With this funding, faculty in chemistry and physics will develop and study “molecules functionalized with optical cycling centers,” accelerating research into next-generation chemical systems for quantum information storage and processing.

“Typically, when a molecule absorbs energy in the form of light, it will release this energy by emitting heat and light of a different color it absorbed, losing information about its original coherent state,” Campbell said. “Recently, a special class of functional groups was discovered that absorb and emit the exact same color, a property that allows the repetition of this cycle many times.

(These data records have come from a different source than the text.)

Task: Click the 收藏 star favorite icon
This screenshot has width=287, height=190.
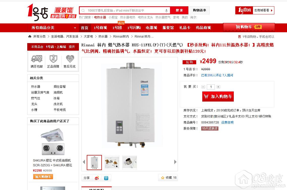Action: pos(162,178)
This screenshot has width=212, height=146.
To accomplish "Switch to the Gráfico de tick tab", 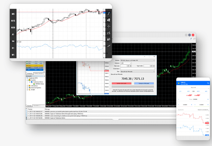I will tap(39, 74).
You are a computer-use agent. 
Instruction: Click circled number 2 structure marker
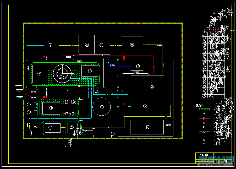click(x=72, y=128)
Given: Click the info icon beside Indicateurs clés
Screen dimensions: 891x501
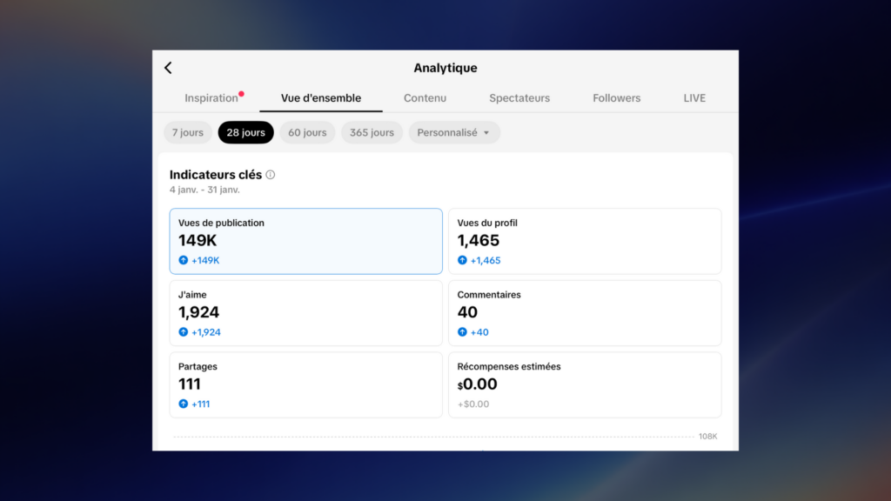Looking at the screenshot, I should 271,175.
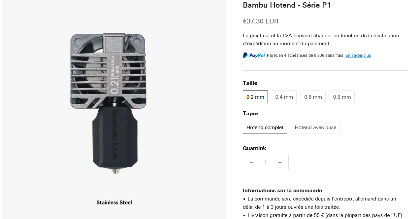The width and height of the screenshot is (420, 219).
Task: Click the quantity number field
Action: [266, 163]
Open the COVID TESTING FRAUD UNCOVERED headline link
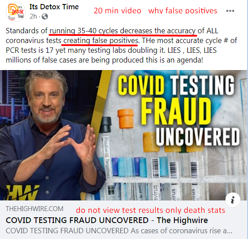This screenshot has height=239, width=248. pos(107,220)
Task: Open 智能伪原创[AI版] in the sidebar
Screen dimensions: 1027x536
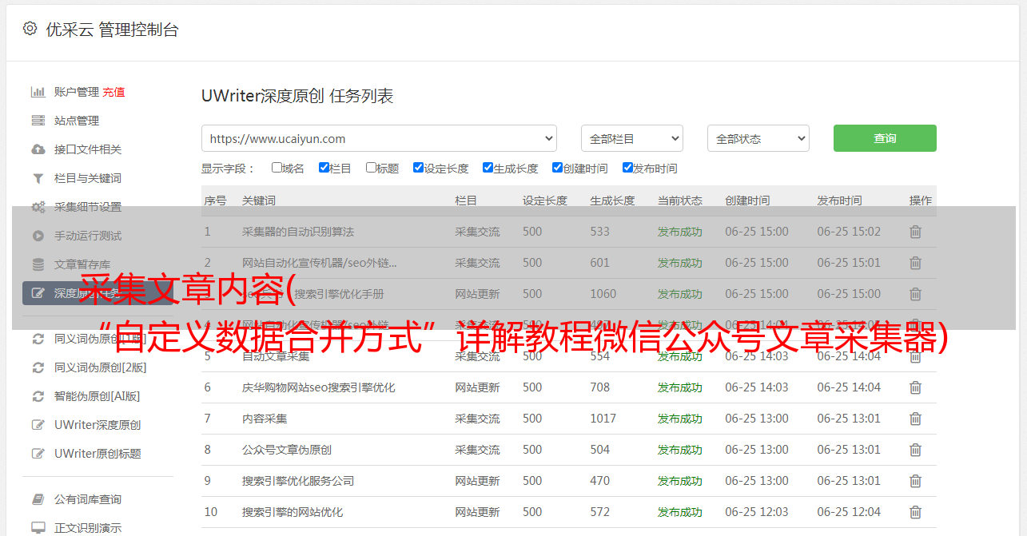Action: tap(97, 396)
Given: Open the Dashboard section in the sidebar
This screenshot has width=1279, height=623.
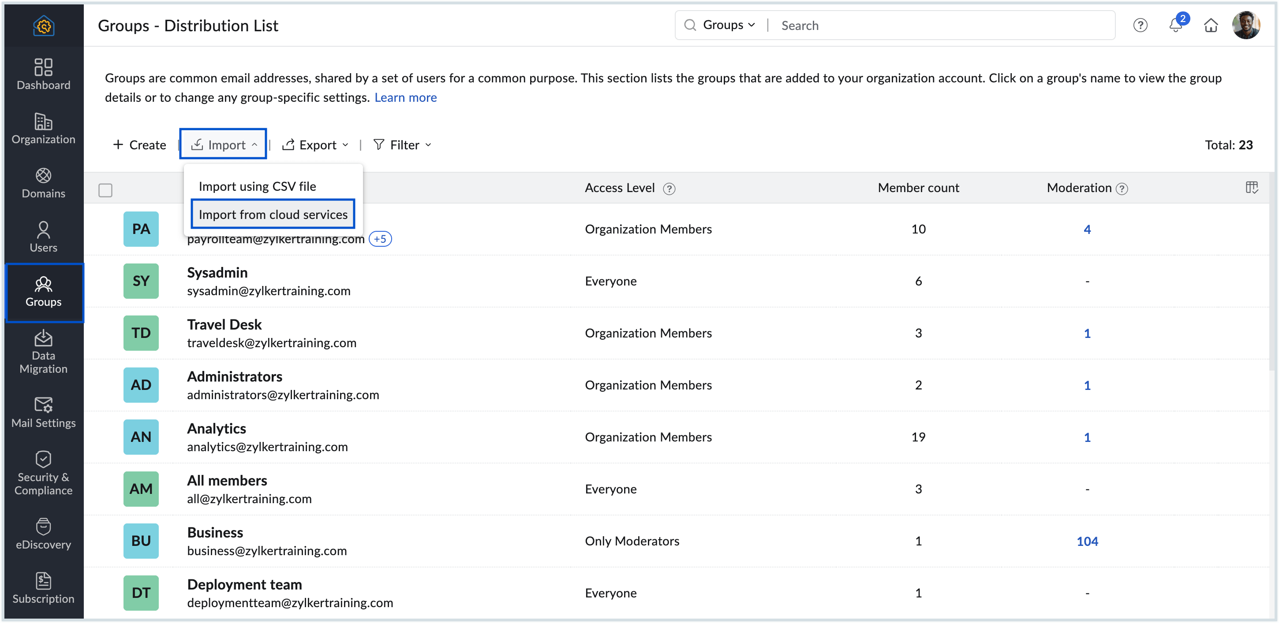Looking at the screenshot, I should tap(43, 74).
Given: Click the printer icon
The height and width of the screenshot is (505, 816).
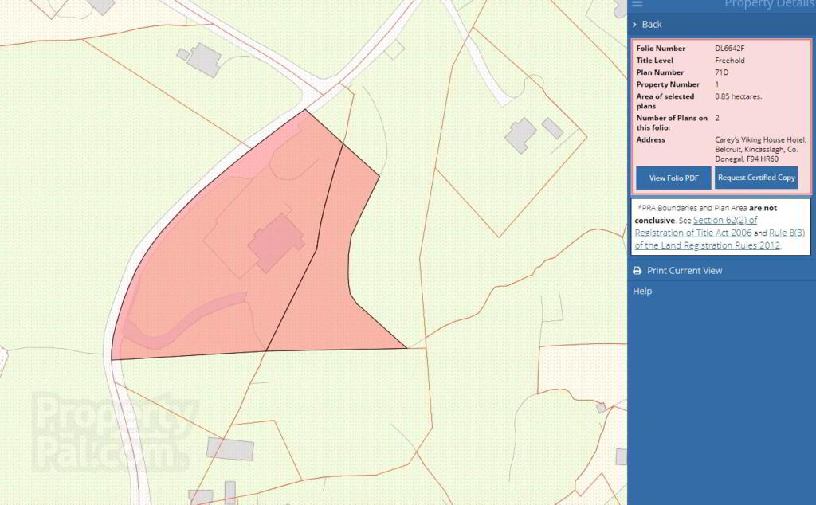Looking at the screenshot, I should coord(637,271).
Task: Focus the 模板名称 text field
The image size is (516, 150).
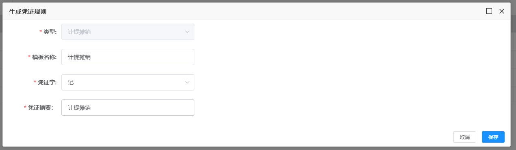Action: coord(128,57)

The multi-institution team is developing new molecules with these functional groups and using their optical cycling properties to perform quantum information storage, processing and retrieval from individual/networks of molecules. The ability to use molecules instead of atoms enables quantum logic protocols that could allow quantum information transport and processing that is beyond the current state of the art.”

The primary investigators of this grant are Campbell; Eric Hudson, UCLA professor of physics; Justin Caram, co-principal investigator and UCLA assistant professor of chemistry and biochemistry; Anastassia Alexandrova, UCLA associate professor of chemistry and biochemistry; Anna Krylov of USC; John Doyle of Harvard; and Nick Hutzler of Caltech.

The grant to the UCLA-led team was one of 27 grants awarded by the U.S. Department of Energy’s Office of Science to develop new quantum materials. The awards were made in conjunction with the White House Summit on Advancing American Leadership in Quantum Information Science.